**What this task involves**
Transcribe, word for word and without additions, each line below from the one containing "Image resolution: width=923" through the one containing "Given: Toggle the", both ends included.

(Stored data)
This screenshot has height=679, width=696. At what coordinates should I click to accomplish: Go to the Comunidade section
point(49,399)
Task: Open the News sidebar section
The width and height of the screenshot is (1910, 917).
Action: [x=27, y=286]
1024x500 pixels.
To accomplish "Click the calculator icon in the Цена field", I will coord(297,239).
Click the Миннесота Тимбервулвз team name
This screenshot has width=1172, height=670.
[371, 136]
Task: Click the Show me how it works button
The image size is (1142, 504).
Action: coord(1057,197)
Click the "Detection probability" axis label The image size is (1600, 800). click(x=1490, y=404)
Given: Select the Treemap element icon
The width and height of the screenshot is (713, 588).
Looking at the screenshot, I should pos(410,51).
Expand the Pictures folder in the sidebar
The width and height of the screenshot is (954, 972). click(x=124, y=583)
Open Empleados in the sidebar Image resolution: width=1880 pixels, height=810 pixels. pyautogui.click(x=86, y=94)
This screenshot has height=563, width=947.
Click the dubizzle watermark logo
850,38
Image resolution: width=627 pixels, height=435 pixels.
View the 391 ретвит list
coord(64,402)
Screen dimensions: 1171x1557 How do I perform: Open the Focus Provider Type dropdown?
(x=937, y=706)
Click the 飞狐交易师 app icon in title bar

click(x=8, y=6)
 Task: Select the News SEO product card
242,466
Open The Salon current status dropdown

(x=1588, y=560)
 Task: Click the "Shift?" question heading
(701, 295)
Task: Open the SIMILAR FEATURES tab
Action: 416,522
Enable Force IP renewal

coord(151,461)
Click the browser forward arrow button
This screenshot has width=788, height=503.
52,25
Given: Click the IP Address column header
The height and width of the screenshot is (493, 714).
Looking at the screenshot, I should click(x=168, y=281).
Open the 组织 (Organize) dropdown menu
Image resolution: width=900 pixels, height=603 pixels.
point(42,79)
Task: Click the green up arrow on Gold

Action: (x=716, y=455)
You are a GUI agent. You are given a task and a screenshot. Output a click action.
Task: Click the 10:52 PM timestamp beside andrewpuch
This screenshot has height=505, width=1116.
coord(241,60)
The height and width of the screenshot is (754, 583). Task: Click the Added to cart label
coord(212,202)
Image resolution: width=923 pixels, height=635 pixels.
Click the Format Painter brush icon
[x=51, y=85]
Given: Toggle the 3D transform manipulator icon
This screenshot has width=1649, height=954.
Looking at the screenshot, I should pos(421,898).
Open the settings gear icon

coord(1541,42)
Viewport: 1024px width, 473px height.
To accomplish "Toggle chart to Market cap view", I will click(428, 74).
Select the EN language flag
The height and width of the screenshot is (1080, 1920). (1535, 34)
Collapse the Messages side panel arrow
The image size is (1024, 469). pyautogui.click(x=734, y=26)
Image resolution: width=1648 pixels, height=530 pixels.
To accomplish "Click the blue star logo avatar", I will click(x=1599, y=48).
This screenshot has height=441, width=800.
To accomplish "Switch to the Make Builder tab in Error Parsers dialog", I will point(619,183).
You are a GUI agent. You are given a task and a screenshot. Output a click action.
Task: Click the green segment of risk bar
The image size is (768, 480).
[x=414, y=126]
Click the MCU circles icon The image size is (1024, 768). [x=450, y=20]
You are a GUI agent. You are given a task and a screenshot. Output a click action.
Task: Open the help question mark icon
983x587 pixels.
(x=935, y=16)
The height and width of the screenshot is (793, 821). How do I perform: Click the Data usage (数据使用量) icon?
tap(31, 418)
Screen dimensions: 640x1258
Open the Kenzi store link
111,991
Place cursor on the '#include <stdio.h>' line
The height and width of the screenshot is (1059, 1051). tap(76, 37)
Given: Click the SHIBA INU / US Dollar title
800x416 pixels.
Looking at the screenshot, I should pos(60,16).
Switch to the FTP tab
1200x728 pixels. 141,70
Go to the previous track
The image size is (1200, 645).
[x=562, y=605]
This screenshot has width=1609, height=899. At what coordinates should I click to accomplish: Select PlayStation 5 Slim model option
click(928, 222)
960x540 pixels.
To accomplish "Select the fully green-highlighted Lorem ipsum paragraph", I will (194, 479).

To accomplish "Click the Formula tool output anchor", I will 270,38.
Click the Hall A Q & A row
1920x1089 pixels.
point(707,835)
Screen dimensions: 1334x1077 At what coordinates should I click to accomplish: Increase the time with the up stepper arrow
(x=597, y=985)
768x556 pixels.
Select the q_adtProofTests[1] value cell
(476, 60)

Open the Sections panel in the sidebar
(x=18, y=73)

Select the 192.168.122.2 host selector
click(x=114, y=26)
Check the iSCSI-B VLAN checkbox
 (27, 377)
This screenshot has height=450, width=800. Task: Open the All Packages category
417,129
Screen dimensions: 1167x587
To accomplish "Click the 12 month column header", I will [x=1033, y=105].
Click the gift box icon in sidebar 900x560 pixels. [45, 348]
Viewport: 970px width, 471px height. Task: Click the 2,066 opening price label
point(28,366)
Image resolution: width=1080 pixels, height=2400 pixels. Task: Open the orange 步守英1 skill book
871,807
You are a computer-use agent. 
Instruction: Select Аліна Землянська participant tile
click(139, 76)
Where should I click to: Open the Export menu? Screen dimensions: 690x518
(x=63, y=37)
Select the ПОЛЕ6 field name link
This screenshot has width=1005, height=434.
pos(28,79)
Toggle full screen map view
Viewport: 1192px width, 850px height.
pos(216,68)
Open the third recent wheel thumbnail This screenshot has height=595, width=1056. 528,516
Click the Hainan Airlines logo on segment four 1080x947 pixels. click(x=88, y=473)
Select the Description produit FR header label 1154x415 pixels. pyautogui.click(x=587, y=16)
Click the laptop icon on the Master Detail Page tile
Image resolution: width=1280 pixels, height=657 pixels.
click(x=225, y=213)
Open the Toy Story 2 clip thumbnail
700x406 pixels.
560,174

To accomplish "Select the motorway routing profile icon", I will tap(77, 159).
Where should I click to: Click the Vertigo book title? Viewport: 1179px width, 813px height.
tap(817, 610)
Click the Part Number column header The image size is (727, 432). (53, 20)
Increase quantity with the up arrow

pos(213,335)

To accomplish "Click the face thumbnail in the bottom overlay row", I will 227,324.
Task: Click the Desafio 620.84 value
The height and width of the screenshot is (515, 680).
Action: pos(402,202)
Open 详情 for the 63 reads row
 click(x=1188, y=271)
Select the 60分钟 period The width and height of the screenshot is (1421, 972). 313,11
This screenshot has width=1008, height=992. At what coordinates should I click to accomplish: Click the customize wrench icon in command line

**Solution below**
Image resolution: width=923 pixels, height=635 pixels.
Click the Format Painter brush icon
[x=51, y=85]
Given: Toggle the 3D transform manipulator icon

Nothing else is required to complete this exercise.